Robert Cialini’s Principles of Persuasion Applied to Fundraising

  • Consistency: Remind people of the things they like, things they value, that are similar to idea behind your cause. Ex: Hello sir/madam. Have you ever had a pet? (allow the person to bring up memories of their favorite pet…). Well, we’re raising money for the XYZ Pet agency to… ” people like to be consistent with other things they have said or done in their lives. Also: in the middle of your campaign you might want to return to people who have already contributed: “You’ve contributed before, so clearly you value [our cause] why not contribute again?”
  • Liking: We all are morely likely to do favors for people we like. Projecting a likable persona is important to anyone who is trying to persuade other. Make sure that the people doing the fundraising are likable folks who are, if possible, also similar to the people you’re asking money from.
  • Authority: We feel better contributing to a cause if we hear that some other, well known and knowledgeable person has already endorsed it.
  • Scarcity: Make sure to have time limits on your campaign by which time people have to contribute. You can even set “subgoals” for your campaign: “Our goal by the end of the campaign is X thousand dollars but tonight we’re trying to raise X hundred dollars by midnight. There’s only Y hours to go – contribute now!”
  • Social Proof: Mention how many people have contributed, see if you can get “phones ringing in the background”, everybody is doing it!
  • Reciprocity: see if you can give away even a small, insignificant gift. People feel compelled to return the favor.

Bystander Problem described at the Stay Classy website: “The problem is that the people passing by tend to think, “It’s not a big deal if I don’t help, there are so many other people here that someone inevitably will.” With everyone thinking this way, no one winds up helping. If you put an appeal for donations out to your 500 friends on Facebook, it’s easy for each individual friend to ignore the request because they assume that one of the other 499 people will help you out.”

Tag and Thank“: a) shows you that similar to you (or perhaps even your friends) have contributed and b) adds in a little social pressure: “My friends are doing it so I guess I better because it’ll be embarrassing when I meet them and I haven’t contributed or we’ll have something to talk about when we meet.”

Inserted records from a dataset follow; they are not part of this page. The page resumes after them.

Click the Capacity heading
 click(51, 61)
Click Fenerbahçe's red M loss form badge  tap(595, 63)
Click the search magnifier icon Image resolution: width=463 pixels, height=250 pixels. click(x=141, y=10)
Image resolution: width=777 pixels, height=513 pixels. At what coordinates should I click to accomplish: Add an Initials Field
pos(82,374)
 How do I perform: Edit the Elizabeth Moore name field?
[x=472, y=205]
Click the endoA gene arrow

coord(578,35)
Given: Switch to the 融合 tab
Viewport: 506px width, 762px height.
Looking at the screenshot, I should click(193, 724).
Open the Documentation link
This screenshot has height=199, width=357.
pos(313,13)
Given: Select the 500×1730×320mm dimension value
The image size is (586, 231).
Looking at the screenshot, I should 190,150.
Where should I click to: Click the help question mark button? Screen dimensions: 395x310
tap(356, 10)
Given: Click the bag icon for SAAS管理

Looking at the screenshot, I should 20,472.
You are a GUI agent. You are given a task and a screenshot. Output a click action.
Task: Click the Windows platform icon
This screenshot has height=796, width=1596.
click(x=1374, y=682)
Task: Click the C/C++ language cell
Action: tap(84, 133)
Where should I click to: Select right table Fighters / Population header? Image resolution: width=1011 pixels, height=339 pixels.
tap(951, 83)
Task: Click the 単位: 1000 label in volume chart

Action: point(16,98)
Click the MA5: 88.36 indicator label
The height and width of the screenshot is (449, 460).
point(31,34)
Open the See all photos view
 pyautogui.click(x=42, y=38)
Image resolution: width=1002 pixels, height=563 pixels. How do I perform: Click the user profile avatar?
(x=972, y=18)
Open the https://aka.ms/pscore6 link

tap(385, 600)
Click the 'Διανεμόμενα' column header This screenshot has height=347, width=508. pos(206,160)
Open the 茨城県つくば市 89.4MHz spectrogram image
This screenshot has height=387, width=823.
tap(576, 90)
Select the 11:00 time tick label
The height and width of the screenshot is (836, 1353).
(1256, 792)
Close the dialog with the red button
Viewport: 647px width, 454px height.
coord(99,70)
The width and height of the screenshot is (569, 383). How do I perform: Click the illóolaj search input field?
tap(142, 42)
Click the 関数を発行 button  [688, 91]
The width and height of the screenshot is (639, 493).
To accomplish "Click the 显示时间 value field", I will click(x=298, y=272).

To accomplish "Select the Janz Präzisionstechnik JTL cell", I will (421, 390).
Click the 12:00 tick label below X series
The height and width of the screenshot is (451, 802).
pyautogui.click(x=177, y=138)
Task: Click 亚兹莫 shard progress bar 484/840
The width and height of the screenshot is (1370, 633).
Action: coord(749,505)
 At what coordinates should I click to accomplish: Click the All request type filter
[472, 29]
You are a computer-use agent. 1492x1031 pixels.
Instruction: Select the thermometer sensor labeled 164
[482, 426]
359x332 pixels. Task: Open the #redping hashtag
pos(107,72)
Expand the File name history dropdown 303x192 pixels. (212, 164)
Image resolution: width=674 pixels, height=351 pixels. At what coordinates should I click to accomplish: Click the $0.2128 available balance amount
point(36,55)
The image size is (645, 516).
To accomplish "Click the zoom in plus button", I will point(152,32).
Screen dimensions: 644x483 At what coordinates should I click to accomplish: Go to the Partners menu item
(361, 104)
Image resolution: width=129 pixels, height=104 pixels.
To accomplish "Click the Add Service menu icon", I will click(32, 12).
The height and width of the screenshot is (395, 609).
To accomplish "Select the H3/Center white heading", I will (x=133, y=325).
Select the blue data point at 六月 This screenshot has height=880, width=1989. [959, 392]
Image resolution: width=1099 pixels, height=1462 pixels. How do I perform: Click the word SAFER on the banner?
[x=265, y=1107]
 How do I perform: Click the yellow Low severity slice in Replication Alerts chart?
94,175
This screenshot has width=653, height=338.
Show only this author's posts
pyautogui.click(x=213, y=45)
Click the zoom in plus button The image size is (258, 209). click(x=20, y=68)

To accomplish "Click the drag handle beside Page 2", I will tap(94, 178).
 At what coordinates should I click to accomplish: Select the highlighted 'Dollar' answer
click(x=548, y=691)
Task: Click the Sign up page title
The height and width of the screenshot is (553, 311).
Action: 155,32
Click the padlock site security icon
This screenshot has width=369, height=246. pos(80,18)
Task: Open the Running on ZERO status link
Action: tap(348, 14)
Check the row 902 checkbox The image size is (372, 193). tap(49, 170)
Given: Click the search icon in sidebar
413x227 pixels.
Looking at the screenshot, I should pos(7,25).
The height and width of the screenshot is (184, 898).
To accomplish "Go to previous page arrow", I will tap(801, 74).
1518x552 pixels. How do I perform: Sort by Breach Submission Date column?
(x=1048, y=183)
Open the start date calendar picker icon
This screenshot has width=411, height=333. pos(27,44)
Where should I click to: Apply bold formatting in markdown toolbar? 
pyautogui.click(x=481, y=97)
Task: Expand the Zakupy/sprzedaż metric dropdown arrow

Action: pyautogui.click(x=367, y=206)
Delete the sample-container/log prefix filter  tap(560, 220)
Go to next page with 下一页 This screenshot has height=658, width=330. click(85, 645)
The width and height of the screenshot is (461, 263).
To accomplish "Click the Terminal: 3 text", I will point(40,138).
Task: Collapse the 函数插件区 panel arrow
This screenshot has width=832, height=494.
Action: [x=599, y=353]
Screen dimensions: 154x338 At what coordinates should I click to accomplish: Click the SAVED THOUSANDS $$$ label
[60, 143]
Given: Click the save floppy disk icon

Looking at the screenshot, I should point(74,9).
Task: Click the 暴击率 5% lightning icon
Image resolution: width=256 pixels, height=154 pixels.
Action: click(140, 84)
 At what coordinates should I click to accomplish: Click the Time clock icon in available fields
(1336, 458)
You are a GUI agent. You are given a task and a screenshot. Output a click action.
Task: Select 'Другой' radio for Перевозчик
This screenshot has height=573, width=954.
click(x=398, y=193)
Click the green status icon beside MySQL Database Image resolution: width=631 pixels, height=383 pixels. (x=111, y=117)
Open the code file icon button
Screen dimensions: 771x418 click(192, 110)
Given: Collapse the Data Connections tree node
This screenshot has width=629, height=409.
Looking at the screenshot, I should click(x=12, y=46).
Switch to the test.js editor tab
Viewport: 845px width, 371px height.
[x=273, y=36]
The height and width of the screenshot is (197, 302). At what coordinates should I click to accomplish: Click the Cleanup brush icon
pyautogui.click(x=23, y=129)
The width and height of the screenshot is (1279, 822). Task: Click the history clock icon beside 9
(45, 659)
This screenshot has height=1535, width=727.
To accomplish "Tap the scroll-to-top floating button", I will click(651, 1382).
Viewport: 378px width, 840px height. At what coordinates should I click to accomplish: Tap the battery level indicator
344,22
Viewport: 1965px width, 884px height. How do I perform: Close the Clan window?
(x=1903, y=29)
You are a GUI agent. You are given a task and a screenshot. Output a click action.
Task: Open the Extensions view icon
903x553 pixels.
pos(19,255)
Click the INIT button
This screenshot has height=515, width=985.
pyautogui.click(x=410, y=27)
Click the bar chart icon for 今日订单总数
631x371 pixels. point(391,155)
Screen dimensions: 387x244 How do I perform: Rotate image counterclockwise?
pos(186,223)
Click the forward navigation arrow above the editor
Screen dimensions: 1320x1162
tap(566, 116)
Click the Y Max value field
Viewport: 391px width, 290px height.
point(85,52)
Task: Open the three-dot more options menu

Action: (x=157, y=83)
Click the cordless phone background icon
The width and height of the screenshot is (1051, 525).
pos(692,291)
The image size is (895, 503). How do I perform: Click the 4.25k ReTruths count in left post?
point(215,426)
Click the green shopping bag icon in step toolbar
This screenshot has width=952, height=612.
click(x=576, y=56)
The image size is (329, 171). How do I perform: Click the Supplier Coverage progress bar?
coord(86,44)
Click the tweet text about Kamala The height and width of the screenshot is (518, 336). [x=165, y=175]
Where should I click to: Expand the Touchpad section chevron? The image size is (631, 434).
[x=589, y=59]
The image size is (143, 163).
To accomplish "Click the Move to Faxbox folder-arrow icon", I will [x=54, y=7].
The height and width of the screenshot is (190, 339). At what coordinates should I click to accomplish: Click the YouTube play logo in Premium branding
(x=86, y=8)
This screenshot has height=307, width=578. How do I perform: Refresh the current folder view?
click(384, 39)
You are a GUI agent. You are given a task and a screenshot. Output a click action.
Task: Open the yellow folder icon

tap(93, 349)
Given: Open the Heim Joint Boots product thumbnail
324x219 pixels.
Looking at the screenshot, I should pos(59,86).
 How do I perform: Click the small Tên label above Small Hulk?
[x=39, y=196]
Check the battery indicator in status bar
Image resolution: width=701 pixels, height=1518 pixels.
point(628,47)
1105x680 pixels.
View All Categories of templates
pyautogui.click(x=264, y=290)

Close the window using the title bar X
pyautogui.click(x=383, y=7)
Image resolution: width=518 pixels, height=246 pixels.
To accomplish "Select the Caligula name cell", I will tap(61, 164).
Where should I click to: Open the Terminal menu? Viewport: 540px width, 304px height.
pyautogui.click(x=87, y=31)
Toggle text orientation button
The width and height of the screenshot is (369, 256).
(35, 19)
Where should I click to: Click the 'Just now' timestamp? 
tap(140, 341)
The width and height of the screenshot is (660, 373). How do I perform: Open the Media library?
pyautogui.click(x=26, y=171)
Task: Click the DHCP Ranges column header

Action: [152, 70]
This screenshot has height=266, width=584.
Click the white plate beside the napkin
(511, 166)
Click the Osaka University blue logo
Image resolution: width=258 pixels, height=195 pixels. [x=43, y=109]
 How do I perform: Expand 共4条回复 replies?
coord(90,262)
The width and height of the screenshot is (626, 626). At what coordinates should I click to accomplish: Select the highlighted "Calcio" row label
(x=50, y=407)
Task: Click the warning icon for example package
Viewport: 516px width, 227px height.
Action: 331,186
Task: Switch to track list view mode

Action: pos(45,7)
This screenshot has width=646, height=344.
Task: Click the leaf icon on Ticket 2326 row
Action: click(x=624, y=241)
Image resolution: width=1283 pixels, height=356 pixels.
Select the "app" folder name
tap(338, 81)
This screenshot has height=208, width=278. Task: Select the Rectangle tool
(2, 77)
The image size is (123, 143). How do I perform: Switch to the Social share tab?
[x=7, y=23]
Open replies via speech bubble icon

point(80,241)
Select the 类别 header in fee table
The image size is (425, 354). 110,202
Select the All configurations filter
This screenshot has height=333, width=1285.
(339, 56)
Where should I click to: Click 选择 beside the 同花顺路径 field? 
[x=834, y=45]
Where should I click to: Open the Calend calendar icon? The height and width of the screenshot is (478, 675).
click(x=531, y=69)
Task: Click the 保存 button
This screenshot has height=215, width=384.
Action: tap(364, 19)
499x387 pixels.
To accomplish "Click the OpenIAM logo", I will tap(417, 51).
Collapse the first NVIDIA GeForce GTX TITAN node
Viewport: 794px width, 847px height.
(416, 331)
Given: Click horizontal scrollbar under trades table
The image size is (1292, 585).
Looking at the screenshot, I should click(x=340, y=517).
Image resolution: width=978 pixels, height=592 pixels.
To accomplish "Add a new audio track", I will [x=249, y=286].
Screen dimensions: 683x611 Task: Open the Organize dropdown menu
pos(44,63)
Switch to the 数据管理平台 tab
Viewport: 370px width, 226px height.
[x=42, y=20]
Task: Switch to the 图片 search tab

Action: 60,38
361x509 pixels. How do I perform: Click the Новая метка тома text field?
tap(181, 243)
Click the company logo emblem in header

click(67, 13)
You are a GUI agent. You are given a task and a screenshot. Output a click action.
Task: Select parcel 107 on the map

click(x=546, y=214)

Prime the tip jar”. Priming the tip jar with money is an example of social proof at work. If your cause needs more than just change – and people have contributed $5, $10, $20 or more -then you might want to put large bills in that jar. This creates a social norms indicating that larger sums of money are what other people are doing and is the amount that is “expected” in this situation. More info on how to increase tips can be found in this episode: The Psychology of Tipping

The Fundraising Methods That Worked Best in 2010—and Could Work Best in 2011


Goal Setting Theory and Fundraising

  • Set high but achievable goals
  • Set specific goals
  • Get feedback on how you’re doing toward your goal

Fundraising 101: Tempting alternatives increase willingness to donate

How Indiegogo is a fundraising site similar to Kickstarter (though more oriented toward musicians) which tries to help people set realistic goals: Indiegogo takes 4% of the amount you raised.  If you fail to reach your goal, then they take 9% of whatever you raised. Why? To get you to set a realistic goal.  If you say you’re going to raise $10,000 even though you know you won’t get that much, Indiegogo will take more of your money than if you set a more realistic goal like, say $10,000. Example: goal is too high: $10,000. You raise $5,000. Indiegogo takes 9% = $450. Goal is realistic: $5,000. You raise $5,000. Indiegogo takes 4% = $200. “If I put in a lot of effort to raise money I’ll be rewarded (by the money of course), but I’ll also avoid a punishment (the 9% I’ll have to pay Indiegogo)”

Persuasion

  • Foot in the Door: “Thanks so much for contributing $5! Clearly you share our values about…we’re almost closing in on X$, since you’ve contributed 5 would you consider contributing $10? (connections to Cialdini’s idea of consistency as well)
  • Door in the Face: “Will you contribute $100? No? Okay, how about $20?

Emotions and Fundraising

  • Emotional Contagion (Hatfield, Cacioppo, and Rapson): plan a big event with lots of people and get them excited (have a band perhaps).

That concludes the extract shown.